What lies ahead: Decoding the 45-day MSME payment rule

The new development in the 45-day MSME payment rule has caused chaos among industry stakeholders. While a few believe it is a step in the right direction, others have apprehensions. Here’s what you need to know.

What lies ahead: Decoding the 45-day MSME payment rule

Friday February 09, 2024,

4 min Read

Historically, micro and small businesses (MSEs)—a significant chunk of the Indian MSME sector—bear the brunt of delayed payments, impeding business operations by restricting cash flow. A lot of them also have to shut shops.

To address this concern, in the Union Budget 2023, Finance Minister Nirmala Sitharaman announced that starting April 1, 2024, the government would permit expense deduction on income tax claims for buyers only when they make payments to suppliers, i.e., the MSEs.

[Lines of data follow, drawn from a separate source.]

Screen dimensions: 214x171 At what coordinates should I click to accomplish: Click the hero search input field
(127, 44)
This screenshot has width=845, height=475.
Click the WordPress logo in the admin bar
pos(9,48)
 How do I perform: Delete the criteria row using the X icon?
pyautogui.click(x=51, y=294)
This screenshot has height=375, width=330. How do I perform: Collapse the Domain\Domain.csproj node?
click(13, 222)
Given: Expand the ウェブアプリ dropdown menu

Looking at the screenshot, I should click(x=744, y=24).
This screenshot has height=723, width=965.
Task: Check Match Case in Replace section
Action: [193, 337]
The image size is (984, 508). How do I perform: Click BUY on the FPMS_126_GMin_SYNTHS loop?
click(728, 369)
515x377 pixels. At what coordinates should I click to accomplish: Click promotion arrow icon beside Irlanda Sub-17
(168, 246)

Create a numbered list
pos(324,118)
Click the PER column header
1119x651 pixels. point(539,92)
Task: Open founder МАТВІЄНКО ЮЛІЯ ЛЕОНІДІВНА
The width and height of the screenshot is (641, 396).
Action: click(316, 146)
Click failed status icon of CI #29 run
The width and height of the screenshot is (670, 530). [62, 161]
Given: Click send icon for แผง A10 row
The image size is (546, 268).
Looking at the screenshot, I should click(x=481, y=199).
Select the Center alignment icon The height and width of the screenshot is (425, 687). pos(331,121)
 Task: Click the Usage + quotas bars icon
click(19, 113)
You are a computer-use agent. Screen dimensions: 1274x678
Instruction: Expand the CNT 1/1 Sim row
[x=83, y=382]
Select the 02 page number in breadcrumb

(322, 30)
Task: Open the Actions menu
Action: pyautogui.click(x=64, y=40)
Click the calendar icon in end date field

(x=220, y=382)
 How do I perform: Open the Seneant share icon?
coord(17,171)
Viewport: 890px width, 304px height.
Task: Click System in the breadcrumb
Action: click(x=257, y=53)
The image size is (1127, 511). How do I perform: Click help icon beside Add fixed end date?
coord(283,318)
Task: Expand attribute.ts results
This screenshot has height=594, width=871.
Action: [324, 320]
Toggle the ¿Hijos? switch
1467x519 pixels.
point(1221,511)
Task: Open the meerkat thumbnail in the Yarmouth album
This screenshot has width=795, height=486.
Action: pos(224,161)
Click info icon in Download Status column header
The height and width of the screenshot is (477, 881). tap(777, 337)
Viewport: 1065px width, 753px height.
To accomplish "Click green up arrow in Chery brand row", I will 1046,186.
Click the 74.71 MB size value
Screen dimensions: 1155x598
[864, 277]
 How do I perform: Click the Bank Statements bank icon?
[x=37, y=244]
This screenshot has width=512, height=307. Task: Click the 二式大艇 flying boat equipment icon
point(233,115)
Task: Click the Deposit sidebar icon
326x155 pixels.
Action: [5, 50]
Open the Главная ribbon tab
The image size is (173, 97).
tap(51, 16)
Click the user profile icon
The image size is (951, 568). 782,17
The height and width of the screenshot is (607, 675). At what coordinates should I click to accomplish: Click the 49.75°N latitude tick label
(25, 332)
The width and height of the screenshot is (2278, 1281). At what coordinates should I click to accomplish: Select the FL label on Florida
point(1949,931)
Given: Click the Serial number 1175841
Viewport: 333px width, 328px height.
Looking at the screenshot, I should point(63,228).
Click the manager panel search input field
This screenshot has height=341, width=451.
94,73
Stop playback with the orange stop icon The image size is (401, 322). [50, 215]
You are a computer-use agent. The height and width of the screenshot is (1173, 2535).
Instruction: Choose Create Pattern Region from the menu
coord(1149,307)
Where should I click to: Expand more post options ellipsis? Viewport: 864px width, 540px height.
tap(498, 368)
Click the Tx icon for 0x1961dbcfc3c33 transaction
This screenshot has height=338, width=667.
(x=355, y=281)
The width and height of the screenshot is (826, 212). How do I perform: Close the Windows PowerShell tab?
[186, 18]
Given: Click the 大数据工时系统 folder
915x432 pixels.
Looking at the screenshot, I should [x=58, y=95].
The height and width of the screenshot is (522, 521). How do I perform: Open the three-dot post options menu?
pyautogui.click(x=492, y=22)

The announcement read that MSEs are supposed to receive payments within 45 days if there is an agreement and/or within 15 days if there is no agreement. While the 45-day payment rule has existed since the MSMED Act of 2006, its implementation was a failure. 

Therefore, this announcement has stirred chaos in the MSME ecosystem, with many business owners witnessing order cancellations and others expressing concerns about meeting the 45-day payment deadline.

Mukesh Mohan Gupta, President of the Chamber of Indian MSMEs, says this announcement stands among the most significant developments for the MSME sector.

“The primary worry for MSMEs has been the delay in payments. Although the 45-day payment rule has been in place since 2006, both suppliers and buyers were not consistently adhering to it. This announcement now strengthens its enforcement,” he adds. 

The obligation to make payments by April 1 is causing concern among numerous buyers, who have cancelled orders from suppliers scheduled for fulfilment after February 16, 2024. 

According to Neeraj Kushwaha, Founder of Bhopal-based Technosys, which provides turnkey solutions and services in building management systems, the recent adjustment in the 45-day payment rule for MSMEs could prove disastrous for micro and small enterprises. 

The move—intended to mitigate the challenges MSMEs face—could potentially worsen their situation leading to business losses.

He warns that buyers might opt for medium or large enterprises for their needs. Or it could go the other way, where buyers seek MSEs not registered under the Udyam portal.

Praveen Khandelwal, Founder and General Secretary of the Confederation of All India Traders (CAIT), says that the government announced this development at the request of the priority sector (micro and small enterprises). 

“This is the need of the hour since these businesses struggle with late payments. However, clarity is needed as to whether traders also fall under this category.”

He adds that traders registered under the Udyam portal seek priority sector lending. Now, if they fall under this new development, they would need more time to adjust to it.

There is also uncertainty regarding the situation, where the buyer and supplier agree to a contract specifying an extended payment period. 

However, Gupta asserts that the MSMED Act of 2006 precedes any legal contract. As per government regulations, payments must be made within 45 days of the agreement and 15 days in the absence of the agreement. 

What lies ahead?

Vanesh Naidoo, Founder of Pune-based Safe Cams, says the new government regulation is a step in the right direction and will significantly help with the working capital. 

“Although some of our larger customers were already following a 45-day payment cycle, we feel that making this an official mandate by the government helps our position as an MSME, especially since our business operates on a CAPEX model where payments arrive later,” he adds. 

He highlights that the regulation will also help when completing quarterly GST submissions and payments as now both inward and outward GST will be more aligned. 

“Overall, this is definitely a favourable advancement for MSMEs and will certainly benefit both MSMEs and their customers,” he adds.

But what about the apprehensions of MSEs, who are anxious and considering giving up their Udyam registrations to prevent their clients’ loss?

MSMEs have to help themselves as they must adhere to the Udyam registration, says Gupta, adding, “It is my appeal to MSMEs to get registered (if they are not) so that the apprehensions that they have that the clients will go away, will be dismissed.” 

Gupta also recently launched a programme called MSME Mitra, which has appointed 2,200 people to go across industrial areas and get enterprises registered under Udyam free of cost.

He says that MSME registration should be made mandatory, just like GST or Aadhaar, and most of the problems would be solved.